[Stored items]
↓
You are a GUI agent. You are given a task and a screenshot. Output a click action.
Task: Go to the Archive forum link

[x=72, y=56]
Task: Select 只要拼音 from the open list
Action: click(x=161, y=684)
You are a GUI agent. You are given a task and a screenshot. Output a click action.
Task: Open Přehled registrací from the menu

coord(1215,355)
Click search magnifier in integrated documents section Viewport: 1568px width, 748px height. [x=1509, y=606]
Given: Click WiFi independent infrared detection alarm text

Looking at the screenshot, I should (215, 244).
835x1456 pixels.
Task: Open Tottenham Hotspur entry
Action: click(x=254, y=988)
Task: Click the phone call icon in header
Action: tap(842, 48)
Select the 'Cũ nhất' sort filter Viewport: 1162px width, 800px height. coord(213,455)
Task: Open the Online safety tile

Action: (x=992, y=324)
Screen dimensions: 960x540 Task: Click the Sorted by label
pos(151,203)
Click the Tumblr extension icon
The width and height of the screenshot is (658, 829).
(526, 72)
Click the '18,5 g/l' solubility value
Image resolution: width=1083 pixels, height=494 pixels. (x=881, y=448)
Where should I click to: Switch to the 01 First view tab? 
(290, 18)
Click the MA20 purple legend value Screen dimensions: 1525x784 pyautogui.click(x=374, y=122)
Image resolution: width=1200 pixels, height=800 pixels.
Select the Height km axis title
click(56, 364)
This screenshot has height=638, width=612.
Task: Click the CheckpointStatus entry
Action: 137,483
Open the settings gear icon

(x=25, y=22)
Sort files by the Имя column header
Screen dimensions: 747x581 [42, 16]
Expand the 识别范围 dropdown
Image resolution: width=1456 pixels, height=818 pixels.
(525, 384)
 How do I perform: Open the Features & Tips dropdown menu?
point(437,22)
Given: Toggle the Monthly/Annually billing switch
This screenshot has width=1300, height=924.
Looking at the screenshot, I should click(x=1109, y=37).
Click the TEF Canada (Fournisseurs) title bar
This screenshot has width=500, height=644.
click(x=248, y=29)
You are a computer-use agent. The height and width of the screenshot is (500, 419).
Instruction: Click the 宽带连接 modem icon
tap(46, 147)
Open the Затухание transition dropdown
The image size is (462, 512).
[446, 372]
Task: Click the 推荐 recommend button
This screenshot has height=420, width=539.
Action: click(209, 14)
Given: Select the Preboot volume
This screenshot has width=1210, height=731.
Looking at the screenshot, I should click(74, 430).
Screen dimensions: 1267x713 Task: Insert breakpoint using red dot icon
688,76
↑
= REQUIRED ACTION =
Your answer should consist only of the lines from the one that holds "This screenshot has height=420, width=539." to the end of the entries above, both ends included, each repeated exactly.

= YOUR RESPONSE =
This screenshot has height=420, width=539.
Action: click(209, 14)
Given: Select the Preboot volume
This screenshot has width=1210, height=731.
Looking at the screenshot, I should click(74, 430).
Screen dimensions: 1267x713 Task: Insert breakpoint using red dot icon
688,76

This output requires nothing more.